Please pull out each line below that contains the word "width". Case counts.

Data entries
..........

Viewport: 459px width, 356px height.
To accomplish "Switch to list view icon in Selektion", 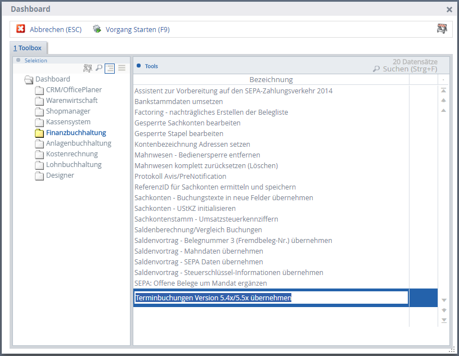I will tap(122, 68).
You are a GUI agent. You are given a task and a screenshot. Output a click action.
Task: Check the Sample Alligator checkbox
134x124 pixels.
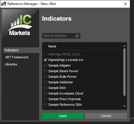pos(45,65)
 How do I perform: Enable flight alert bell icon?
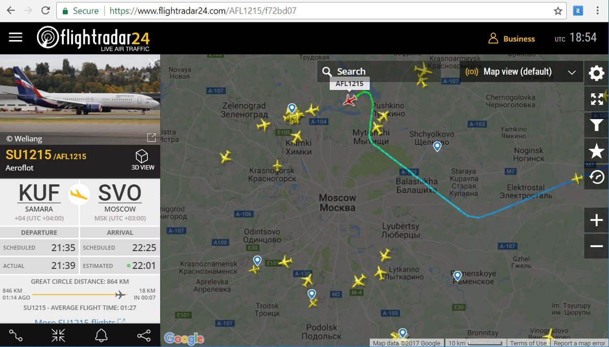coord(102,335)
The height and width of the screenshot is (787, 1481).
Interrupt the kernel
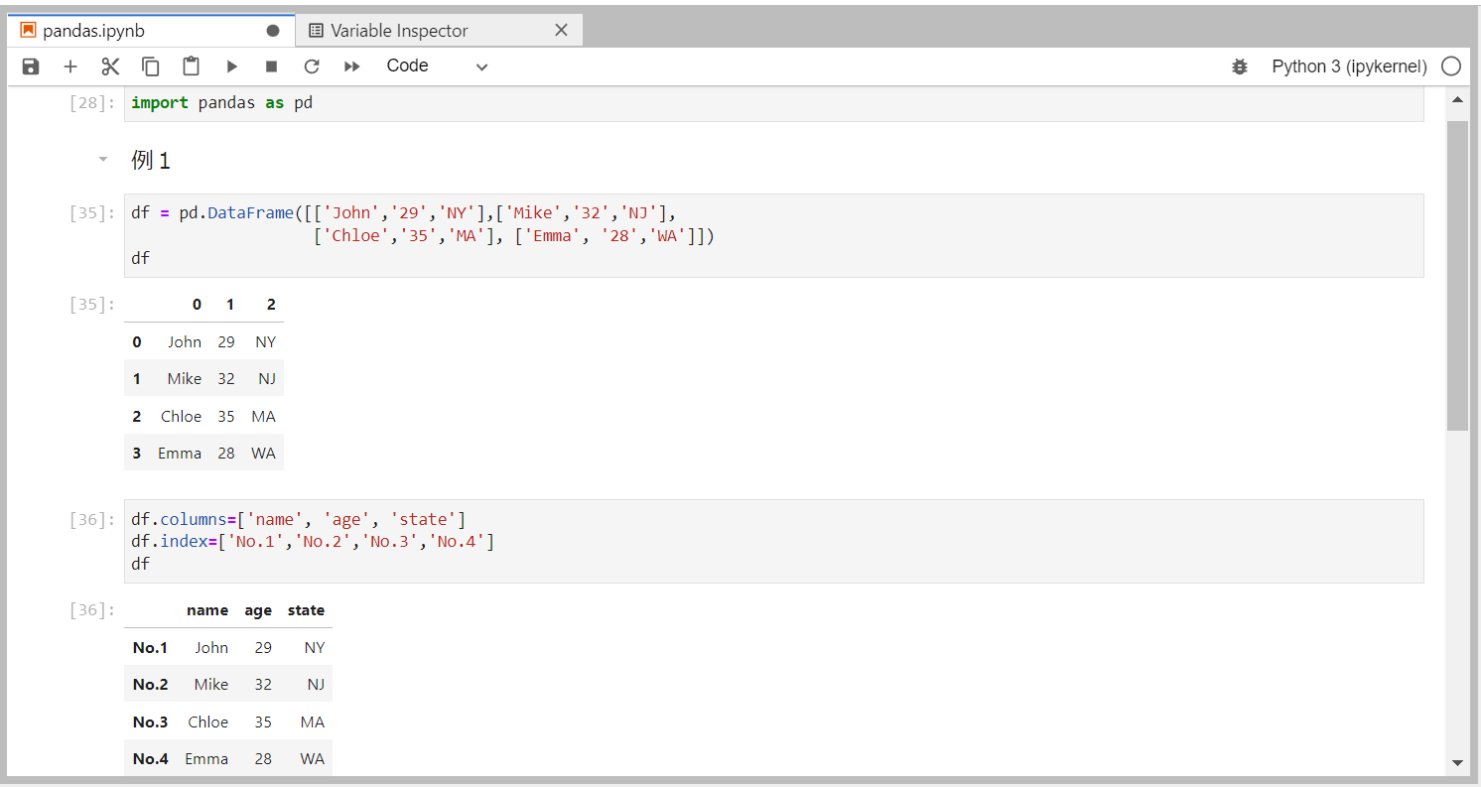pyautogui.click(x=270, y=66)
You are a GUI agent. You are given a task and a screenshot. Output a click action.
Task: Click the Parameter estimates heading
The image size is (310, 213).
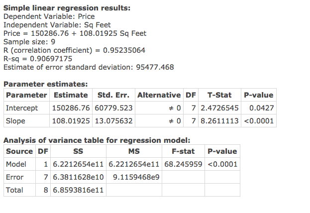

..........

Solution
Viewport: 459px width, 356px height.
The height and width of the screenshot is (787, 1481).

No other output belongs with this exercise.